Dive Brief:
- Union Pacific improved its service metrics despite a double-digit drop in volume in the second quarter, executives said on an earnings call Thursday. Total volume declined 20% year over year for the quarter, with automotive freight seeing the largest drop.
- Intermodal trip plan compliance was up 13% year over year for the railroad in Q2, coupled with four fewer hours of dwell time per car. "This is a direct result of our focus on improving network efficiency and service reliability as part of our operating model," said Union Pacific COO Jim Vena. The railroad's redesign of its Chicago intermodal operations will be complete by the end of 2020, he said.
- The railroad is forecasting a 10% year-over-year drop in total volume for the whole of 2020, "assuming we maintain a consistent volume trend and we do not experience the second wave of economic shutdowns," CFO Jennifer Hamann said.
Dive Insight:
With their relatively positive forecast, Union Pacific executives are suggesting volumes will continue to build throughout the year, though they did not commit to a predicted cadence when asked on the call.
"How it breaks out quarter-to-quarter is something that is very difficult to estimate right now," said CEO Lance Fritz. The volume dip the railroad saw in the second quarter was short of the 25% loss executives predicted in April.

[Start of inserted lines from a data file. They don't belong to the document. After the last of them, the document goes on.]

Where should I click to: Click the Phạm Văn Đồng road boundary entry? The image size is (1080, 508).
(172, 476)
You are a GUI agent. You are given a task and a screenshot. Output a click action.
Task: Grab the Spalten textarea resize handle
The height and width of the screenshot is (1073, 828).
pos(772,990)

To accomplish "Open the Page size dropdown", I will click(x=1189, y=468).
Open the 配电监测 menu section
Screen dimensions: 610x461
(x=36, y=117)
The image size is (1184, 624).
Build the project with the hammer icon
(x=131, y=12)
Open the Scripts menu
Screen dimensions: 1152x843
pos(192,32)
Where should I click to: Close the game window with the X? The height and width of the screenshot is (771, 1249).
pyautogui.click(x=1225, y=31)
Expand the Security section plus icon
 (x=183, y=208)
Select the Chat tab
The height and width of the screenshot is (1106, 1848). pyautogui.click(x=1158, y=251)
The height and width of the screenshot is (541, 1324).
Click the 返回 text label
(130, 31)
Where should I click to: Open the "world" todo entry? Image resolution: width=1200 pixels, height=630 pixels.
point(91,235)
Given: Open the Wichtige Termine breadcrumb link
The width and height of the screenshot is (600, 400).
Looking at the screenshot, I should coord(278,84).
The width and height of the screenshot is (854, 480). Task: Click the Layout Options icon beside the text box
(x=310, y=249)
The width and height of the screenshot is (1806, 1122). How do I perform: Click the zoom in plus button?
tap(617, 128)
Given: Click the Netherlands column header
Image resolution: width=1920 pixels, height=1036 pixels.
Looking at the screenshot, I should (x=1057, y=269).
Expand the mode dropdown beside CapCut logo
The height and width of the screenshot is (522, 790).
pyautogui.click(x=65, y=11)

While Union Pacific's Q2 volume change is in line with the other Class Is that have reported so far this cycle, it is the only railroad so far to post positive trends in the service metrics common within the precision-scheduled railroading (PSR) philosophy.
As volume returned to the railroads in June, many struggled to ramp up capacity fast enough to meet it, causing some decline in trip plan compliance and an uptick in dwell times. Union Pacific had a 22% smaller workforce as of June 30 compared to the same period last year, and attributed its improved trip plan compliance and dwell metrics in part to running longer trains, leading to fewer train starts.
"There's less network congestion on average anywhere you look ... so that allows each train more free running time and it really makes the network a little easier to dispatch, and that translates into a service product," said Fritz.
The railroad is now in the process of building up capacity for the volume growth it expects through the balance of the year, but executives emphasized it will not be building back to the exact level of workforce or equipment it had working the railroad pre-pandemic.
"What we figured out was we can do more with less and even more than we thought," Vena said, explaining the railroad cut workforce faster than the volume decline in the first quarter and will build it back slower than it returns in the third and fourth.